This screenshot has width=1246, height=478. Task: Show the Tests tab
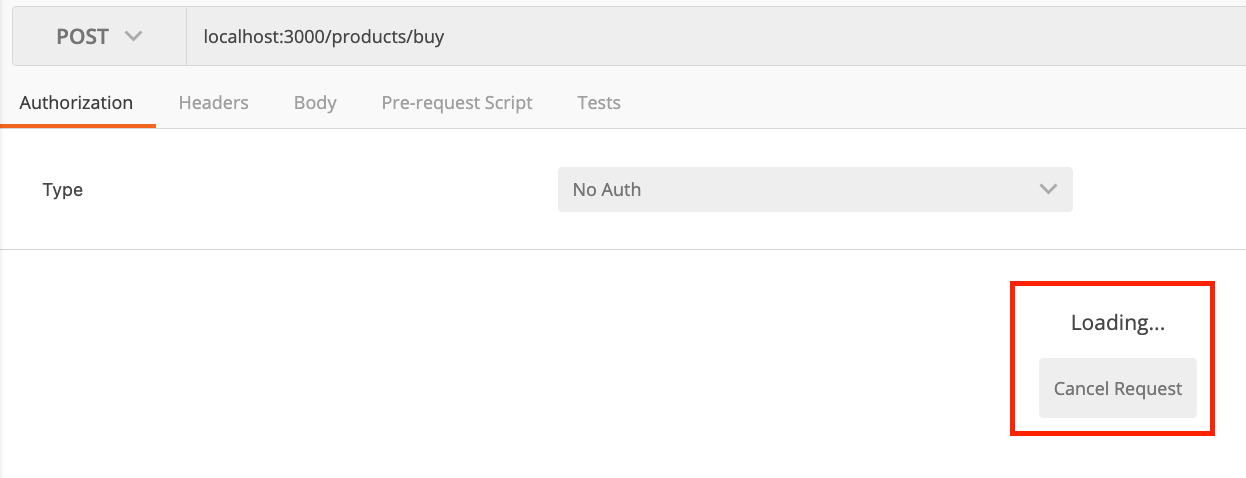(x=599, y=102)
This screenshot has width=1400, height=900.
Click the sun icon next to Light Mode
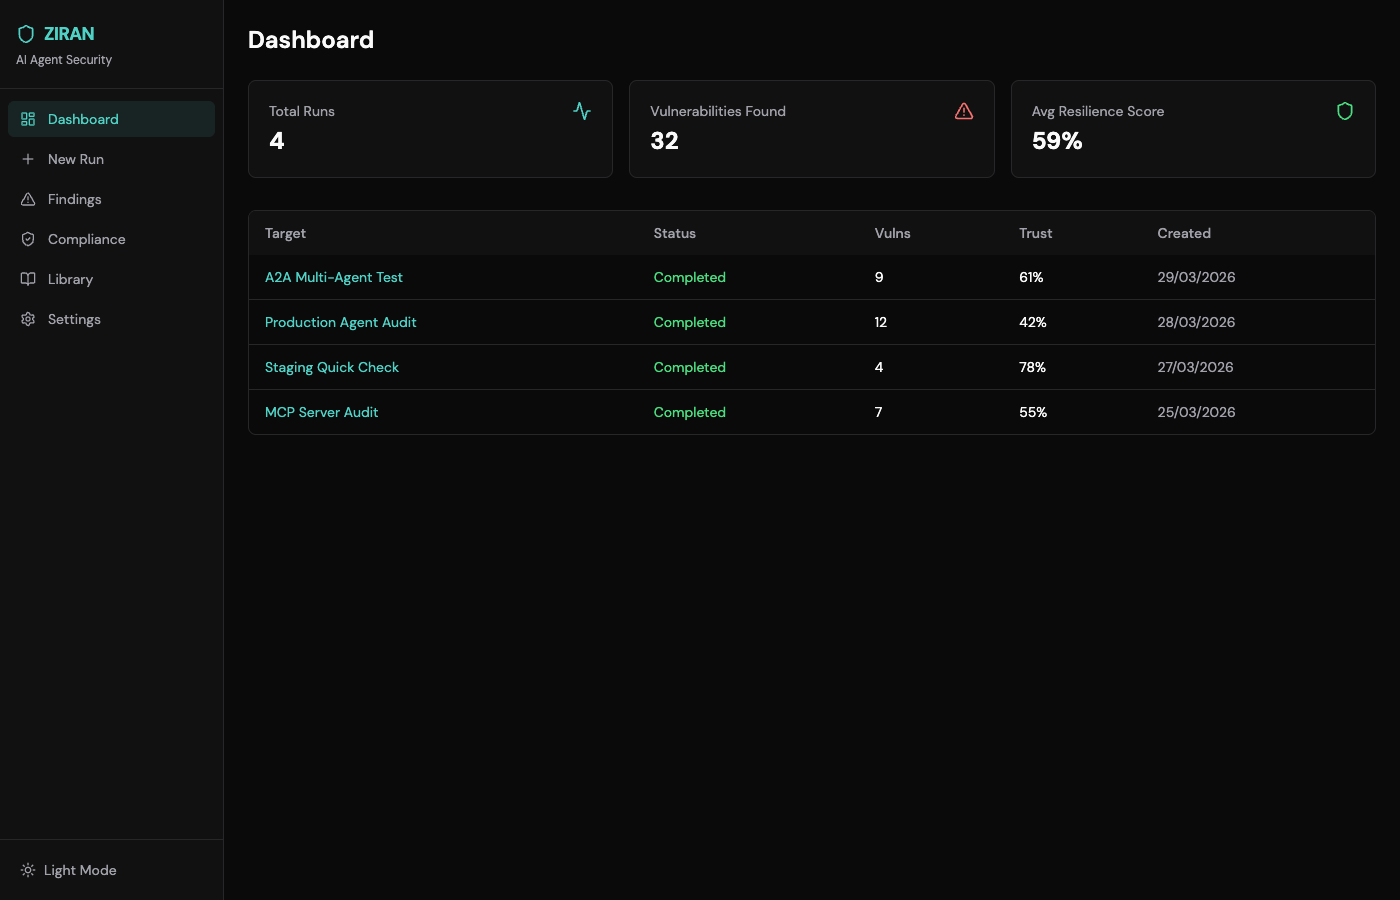28,870
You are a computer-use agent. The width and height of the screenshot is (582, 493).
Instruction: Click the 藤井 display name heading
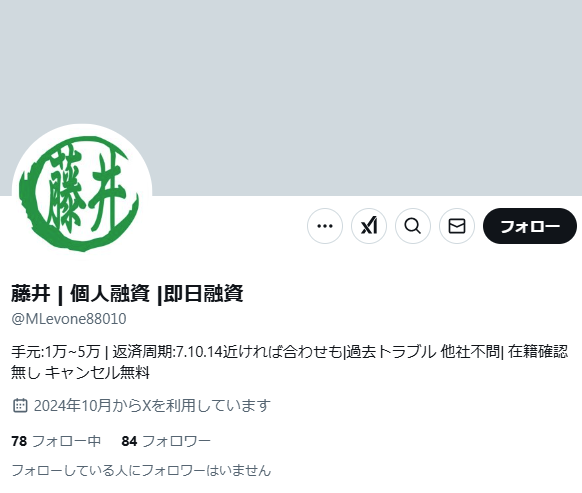pos(30,293)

What you will do: The whole listing above, line by line, needs to be copied exactly, except for any images.

Solution:
This screenshot has width=1246, height=478. Task: Show the Tests tab
(x=599, y=102)
This screenshot has width=1400, height=900.
Click the sun icon next to Light Mode
28,870
You are a computer-use agent. The width and height of the screenshot is (582, 493).
Instruction: Click the 藤井 display name heading
pos(30,293)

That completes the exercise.